A beautifully crafted piece of low budget action cinema, Escape From New York offers a wonderful dystopian alternate future (if you can have such a thing) and a bizarre selection of supporting characters played by an amazing cast: Ernest Borgnine, Lee Van Cleef, Isaac Hayes, Harry Dean Stanton and Adrienne Barbeau.
Almost a continuation of the type of sci-fi films that Charlton Heston made in the 1960s and 1970s (Planet Of The Apes, Omega Man, Soylent Green), there’s a wonderful bleakness to Escape From New York. Most of the action takes place at night and nobody can be trusted (not even our hero). The mean streets of New York were actually filmed in East St. Louis, Illinois but you would never know. The special effects hold up well (a young James Cameron worked on the film) and the action sequences are incredibly well put together. 1997 never looked so uninviting.

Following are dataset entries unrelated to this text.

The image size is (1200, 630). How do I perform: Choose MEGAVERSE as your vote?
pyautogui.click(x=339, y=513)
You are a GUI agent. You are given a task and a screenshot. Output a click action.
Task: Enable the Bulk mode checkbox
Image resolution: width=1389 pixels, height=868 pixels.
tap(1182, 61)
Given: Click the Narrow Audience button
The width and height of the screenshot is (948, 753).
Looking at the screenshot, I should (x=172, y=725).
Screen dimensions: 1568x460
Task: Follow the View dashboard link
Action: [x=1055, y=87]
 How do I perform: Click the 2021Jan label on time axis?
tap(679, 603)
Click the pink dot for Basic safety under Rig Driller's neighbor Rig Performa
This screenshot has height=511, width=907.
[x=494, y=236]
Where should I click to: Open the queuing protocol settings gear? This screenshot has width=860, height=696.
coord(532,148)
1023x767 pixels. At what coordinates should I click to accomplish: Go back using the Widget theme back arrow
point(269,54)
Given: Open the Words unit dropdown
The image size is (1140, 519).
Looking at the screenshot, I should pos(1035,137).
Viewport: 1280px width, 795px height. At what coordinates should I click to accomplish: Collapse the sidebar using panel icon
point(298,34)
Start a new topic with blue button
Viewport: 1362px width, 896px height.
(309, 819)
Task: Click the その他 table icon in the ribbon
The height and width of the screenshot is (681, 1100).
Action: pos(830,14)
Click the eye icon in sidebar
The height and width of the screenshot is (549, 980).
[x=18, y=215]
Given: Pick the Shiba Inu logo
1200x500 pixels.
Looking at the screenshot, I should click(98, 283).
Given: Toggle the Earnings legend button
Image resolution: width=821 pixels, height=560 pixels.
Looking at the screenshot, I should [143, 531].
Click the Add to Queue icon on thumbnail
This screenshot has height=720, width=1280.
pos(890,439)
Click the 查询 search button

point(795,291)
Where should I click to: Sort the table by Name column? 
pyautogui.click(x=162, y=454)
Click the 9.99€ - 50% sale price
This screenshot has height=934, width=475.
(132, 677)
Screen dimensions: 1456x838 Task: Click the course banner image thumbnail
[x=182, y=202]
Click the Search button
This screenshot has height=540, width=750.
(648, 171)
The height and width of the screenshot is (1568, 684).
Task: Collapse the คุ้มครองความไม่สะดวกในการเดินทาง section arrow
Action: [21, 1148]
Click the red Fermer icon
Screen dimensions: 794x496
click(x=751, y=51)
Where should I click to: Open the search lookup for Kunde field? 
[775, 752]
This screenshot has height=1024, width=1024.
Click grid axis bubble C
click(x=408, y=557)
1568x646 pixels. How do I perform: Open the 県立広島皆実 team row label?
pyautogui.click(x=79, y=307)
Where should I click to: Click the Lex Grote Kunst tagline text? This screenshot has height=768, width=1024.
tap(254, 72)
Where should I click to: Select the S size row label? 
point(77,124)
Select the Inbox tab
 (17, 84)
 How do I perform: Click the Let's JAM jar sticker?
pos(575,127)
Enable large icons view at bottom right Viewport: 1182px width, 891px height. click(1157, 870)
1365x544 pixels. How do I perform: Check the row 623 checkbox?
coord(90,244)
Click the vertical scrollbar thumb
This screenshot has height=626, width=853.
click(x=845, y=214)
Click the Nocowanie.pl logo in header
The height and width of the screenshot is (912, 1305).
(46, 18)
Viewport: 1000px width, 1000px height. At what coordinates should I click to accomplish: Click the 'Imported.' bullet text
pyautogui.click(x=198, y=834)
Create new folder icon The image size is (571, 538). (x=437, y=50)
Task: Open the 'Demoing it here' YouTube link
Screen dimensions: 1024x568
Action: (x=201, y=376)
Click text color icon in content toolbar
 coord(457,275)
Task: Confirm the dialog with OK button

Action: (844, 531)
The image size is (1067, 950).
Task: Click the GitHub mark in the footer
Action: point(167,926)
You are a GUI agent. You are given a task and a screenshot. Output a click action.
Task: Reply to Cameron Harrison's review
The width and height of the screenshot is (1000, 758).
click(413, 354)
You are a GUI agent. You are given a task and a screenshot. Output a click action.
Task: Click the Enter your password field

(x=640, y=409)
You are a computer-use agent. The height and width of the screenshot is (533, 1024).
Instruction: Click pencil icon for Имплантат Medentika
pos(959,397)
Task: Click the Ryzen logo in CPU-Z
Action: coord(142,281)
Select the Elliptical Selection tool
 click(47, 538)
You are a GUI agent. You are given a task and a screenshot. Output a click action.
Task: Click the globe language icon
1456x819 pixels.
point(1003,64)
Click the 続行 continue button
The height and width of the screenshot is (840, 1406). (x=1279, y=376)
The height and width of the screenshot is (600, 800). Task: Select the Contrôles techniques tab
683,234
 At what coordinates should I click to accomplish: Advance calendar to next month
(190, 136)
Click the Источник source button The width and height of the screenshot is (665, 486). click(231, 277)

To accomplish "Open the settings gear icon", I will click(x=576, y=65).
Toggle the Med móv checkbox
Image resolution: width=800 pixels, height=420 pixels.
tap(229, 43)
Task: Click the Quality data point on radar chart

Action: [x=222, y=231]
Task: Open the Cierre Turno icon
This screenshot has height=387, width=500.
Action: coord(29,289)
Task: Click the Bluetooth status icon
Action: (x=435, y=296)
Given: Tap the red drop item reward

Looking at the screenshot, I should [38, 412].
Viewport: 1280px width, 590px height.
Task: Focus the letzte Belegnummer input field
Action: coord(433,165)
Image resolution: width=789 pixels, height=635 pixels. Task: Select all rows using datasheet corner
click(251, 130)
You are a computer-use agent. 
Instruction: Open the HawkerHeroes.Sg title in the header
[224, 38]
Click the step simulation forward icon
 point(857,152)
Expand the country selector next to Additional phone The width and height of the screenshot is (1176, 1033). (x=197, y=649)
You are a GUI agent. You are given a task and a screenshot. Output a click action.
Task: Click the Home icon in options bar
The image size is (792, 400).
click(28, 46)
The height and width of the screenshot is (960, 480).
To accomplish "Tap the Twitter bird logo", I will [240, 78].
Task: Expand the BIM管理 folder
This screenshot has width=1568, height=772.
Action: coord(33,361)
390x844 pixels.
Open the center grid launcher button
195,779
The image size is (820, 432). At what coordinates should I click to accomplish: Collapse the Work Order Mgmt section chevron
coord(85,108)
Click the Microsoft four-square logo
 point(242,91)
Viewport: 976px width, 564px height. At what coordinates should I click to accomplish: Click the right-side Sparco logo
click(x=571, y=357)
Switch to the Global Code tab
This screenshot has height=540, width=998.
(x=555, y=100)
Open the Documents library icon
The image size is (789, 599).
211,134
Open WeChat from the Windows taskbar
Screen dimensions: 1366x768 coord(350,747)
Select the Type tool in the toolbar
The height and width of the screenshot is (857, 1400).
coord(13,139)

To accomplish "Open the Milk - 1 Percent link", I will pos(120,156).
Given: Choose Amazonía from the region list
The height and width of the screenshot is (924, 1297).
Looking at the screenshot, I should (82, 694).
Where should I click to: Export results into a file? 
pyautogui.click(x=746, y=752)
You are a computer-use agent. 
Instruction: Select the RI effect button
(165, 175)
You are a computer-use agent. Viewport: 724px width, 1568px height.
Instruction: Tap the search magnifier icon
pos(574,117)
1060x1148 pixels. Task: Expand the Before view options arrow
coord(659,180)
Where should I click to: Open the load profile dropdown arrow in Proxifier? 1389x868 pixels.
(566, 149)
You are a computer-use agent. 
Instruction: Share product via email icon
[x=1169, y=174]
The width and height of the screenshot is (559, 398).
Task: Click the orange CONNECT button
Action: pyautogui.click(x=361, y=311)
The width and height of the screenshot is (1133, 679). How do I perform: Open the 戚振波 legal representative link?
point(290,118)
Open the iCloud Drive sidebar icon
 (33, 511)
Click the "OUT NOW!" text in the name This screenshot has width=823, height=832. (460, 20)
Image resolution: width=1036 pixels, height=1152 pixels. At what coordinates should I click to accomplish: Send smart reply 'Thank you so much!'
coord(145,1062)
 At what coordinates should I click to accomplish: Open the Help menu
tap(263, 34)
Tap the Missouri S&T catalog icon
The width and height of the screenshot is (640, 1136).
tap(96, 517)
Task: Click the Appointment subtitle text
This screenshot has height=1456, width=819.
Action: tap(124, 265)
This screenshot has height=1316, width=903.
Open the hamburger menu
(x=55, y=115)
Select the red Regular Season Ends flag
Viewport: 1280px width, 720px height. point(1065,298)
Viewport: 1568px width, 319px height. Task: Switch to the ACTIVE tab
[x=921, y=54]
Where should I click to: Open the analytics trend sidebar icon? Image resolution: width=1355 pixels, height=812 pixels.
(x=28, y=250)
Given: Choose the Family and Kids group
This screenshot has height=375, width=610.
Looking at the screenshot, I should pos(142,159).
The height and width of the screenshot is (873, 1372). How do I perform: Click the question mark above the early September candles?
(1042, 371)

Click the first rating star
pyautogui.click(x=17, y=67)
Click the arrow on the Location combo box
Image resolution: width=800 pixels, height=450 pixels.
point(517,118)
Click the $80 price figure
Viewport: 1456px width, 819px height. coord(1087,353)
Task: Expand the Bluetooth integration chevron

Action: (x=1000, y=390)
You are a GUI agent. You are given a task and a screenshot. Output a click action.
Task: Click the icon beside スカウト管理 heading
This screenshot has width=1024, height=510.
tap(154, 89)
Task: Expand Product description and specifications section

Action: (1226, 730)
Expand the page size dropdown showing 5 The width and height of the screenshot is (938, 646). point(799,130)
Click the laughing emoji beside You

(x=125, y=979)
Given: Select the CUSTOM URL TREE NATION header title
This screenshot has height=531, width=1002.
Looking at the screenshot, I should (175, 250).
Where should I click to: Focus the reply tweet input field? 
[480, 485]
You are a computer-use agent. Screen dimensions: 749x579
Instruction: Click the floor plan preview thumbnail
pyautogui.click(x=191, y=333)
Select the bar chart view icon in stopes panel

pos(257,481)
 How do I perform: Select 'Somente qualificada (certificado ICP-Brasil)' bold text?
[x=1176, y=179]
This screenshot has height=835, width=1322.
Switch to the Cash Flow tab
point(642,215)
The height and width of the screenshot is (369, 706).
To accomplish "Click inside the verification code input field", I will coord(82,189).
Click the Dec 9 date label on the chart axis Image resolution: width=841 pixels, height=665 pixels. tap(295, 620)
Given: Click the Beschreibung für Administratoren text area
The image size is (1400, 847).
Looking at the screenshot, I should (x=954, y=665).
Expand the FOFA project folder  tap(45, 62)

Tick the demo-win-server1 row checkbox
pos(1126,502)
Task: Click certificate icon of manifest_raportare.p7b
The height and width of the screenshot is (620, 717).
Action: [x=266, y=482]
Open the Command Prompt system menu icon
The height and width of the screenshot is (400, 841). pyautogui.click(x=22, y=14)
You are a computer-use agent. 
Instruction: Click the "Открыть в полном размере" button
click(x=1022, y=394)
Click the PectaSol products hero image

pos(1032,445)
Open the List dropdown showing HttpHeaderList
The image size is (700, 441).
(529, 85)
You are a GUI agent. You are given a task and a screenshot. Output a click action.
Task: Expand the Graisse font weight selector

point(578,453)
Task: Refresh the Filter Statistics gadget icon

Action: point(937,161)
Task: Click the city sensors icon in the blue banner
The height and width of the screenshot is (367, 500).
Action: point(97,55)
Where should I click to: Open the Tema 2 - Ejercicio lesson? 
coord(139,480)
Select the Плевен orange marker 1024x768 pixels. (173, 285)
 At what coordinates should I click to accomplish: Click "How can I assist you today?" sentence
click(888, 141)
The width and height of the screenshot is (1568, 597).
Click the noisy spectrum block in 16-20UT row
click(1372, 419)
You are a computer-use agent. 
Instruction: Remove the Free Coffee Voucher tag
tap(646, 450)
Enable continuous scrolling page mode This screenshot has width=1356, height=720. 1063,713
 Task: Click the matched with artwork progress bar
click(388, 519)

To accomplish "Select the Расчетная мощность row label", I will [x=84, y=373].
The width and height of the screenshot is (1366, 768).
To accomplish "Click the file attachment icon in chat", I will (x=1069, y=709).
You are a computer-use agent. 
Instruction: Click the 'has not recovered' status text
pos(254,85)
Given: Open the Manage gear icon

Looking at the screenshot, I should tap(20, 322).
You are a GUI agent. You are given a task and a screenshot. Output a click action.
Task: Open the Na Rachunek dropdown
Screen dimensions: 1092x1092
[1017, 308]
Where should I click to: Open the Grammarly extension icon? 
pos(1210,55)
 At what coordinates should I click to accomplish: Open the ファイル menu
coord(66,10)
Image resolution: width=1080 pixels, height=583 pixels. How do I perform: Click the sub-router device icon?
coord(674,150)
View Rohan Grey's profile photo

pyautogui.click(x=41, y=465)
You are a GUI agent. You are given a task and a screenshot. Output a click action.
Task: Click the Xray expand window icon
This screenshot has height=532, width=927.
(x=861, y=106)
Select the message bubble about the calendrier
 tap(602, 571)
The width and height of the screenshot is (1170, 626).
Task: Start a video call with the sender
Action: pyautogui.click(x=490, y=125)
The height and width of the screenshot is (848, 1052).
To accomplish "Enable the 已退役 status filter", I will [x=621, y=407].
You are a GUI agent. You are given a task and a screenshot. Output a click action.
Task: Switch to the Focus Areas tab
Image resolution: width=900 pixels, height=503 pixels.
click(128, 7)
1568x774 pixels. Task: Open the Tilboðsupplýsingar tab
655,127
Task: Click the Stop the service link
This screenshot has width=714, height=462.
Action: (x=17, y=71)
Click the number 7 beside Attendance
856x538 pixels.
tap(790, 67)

Anti-hero Snake Plissken has become Kurt Russell’s trademark role and he embraces all the character’s quirks and traits. When he shot the film, Russell was still attempting to break-out from being a Disney child star and he puts his all into making Plissken memorable. A piss and vinegar attitude, Clint Eastwood whisper and eyepatch make the character one of the all-time cinematic greats.
Escape From New York is John Carpenter working at the top of his powers, bringing his visual style and dark humour to deliver an excellent sci-fi actioner with a wonderful central performance from Kurt Russell. What more could you want?